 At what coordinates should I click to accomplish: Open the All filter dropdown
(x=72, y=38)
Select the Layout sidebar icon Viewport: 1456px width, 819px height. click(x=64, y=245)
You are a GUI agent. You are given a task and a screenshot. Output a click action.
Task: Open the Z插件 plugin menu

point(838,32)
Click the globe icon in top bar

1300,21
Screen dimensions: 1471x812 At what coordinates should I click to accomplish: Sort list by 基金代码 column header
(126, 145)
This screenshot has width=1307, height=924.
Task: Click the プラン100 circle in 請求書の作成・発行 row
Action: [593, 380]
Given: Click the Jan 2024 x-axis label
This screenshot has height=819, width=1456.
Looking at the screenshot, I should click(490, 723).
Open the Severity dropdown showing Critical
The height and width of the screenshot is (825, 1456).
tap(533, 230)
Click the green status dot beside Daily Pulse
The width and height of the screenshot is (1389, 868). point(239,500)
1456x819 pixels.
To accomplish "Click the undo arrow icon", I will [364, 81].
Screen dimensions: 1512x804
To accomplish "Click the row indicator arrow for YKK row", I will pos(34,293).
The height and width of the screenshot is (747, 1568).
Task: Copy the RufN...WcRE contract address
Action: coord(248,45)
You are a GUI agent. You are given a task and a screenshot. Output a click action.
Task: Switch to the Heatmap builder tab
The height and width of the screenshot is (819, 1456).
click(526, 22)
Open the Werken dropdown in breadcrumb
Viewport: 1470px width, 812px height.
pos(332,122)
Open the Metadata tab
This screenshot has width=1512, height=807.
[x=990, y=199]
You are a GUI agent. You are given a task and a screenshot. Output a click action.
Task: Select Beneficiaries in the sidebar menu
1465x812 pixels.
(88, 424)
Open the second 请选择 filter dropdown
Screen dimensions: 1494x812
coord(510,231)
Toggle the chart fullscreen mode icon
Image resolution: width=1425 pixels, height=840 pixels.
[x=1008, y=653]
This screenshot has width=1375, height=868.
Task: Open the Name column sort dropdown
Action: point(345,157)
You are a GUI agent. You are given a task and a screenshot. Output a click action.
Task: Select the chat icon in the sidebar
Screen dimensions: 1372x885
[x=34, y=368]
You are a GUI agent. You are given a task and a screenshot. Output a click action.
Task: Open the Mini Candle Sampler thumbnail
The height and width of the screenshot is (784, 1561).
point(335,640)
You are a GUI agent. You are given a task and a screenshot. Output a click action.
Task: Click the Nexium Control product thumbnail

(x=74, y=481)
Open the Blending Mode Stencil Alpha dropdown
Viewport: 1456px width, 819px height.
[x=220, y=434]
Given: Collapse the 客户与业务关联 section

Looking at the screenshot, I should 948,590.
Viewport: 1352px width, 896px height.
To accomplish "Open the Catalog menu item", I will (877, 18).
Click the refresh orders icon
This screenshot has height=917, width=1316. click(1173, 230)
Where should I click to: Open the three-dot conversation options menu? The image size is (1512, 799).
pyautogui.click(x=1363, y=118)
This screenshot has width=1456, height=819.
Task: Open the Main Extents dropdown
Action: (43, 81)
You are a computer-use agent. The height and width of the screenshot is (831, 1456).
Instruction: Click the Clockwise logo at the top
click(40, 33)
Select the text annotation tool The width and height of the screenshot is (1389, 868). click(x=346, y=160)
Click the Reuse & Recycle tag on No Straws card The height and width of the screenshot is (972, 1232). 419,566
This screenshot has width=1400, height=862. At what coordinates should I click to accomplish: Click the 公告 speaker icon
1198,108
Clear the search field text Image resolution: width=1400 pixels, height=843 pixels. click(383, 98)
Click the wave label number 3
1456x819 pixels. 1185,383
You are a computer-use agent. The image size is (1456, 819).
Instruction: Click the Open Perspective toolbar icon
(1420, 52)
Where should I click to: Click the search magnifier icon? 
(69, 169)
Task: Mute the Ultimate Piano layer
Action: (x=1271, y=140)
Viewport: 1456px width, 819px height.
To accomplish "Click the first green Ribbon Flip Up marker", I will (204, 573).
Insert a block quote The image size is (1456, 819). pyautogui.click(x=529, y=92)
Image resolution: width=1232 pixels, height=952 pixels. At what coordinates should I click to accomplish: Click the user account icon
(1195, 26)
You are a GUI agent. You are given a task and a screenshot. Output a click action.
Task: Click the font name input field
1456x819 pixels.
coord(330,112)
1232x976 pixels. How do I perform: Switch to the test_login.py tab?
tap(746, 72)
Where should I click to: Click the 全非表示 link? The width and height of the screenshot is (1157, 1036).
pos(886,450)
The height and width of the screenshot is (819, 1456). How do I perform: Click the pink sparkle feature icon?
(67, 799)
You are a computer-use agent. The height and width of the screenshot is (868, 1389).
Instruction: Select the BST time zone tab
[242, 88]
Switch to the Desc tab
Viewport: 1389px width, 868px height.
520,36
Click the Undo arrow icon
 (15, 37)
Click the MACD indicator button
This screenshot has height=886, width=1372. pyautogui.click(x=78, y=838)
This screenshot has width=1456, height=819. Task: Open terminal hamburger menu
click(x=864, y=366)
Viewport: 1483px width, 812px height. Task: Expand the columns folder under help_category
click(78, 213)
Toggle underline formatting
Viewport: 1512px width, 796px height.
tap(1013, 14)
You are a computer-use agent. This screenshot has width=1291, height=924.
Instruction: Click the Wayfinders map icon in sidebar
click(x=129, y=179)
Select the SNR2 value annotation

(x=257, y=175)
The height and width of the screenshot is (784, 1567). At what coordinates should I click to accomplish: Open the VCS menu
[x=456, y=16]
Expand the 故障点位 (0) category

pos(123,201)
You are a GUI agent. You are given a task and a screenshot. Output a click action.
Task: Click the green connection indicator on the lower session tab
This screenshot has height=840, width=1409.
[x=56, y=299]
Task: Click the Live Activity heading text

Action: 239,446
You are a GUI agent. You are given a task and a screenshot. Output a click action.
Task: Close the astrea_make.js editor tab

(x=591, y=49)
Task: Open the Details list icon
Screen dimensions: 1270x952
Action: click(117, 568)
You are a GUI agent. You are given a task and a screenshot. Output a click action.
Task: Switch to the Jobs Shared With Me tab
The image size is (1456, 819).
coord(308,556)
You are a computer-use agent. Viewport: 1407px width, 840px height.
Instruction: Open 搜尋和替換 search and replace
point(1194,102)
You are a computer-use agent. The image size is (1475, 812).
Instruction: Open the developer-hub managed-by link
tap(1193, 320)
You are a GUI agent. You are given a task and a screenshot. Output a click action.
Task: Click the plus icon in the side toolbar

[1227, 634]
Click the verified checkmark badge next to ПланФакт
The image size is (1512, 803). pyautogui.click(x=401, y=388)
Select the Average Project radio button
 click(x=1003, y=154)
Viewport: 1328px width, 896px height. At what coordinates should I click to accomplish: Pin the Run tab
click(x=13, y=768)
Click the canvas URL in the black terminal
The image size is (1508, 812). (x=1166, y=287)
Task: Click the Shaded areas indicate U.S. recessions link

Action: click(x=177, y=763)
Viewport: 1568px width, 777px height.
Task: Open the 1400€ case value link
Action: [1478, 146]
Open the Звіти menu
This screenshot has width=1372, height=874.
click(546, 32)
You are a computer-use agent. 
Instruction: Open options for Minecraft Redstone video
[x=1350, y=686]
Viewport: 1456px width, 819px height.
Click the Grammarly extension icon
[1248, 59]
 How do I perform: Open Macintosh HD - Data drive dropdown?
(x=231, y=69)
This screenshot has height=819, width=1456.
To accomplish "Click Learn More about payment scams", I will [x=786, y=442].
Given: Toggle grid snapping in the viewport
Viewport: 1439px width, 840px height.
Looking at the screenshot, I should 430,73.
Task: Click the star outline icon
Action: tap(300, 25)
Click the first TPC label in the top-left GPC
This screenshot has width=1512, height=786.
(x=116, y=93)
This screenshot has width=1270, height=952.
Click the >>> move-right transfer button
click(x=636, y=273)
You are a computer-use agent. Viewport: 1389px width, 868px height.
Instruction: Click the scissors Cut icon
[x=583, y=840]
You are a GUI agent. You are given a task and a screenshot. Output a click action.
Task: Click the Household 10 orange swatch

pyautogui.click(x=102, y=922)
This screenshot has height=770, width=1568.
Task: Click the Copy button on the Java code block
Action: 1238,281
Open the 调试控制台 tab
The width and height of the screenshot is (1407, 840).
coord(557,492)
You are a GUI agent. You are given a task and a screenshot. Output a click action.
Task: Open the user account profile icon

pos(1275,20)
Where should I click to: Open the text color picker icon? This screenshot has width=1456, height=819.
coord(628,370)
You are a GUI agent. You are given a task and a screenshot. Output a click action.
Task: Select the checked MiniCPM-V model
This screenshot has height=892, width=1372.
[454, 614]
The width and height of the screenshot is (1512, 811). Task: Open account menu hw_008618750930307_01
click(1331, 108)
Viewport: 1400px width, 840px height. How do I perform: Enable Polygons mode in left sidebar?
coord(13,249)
________
* _Exercise_:
If a line in the records above contains the string "first", copy that line out.

* _Reply_:
To accomplish "Click the first green Ribbon Flip Up marker", I will (204, 573).
Click the first TPC label in the top-left GPC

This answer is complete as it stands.